The Economist published their most recent global housing prices report, which shows that housing prices in the U.S. have recovered to a new high (albeit marginal), while Spain and Ireland are seeing increases again and the Commonwealth is continuing to see prices increase in recent years.
Some of these rises can be attributed to the influence of foreign money, some attributable to the $1.3 trillion that has exited China and found its way into residential markets in the most valuable cities in the world.
In the U.S., Chinese investors bought some 29,000 homes in the 12 months to March 2016 with a total value of $27bn, according to the National Association of Realtors. Much of this money is focused on a handful of cities: Seattle, San Francisco, New York and Miami. Foreign money has helped propel skyrocketing prices in other places, too. In Vancouver, home values have risen by 47% in four years; in London they have risen by 54%; and in Auckland the rise has been a whopping 75%. The influence of foreign capital flows on housing markets is being scrutinised, particularly as affordability becomes ever more stretched.
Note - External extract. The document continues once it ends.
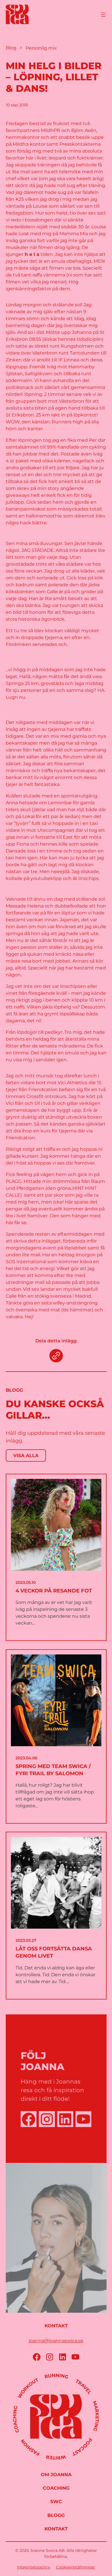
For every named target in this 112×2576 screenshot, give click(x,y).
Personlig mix (41, 48)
The Economist measures house prices against two metrics: rents and income. If, over the long run, prices rise faster than the revenue a property might generate or the household earnings that service a mortgage, they may be unsustainable.
On this basis homes are fairly valued in America by an average of our two measures. But across Australia, Canada, New Zealand, and to a lesser extent, Britain, they look severely overpriced. Policymakers may well be left scratching their heads, however: increasing housing affordability for citizens and encouraging investment from foreigners are likely to be irreconcilable goals.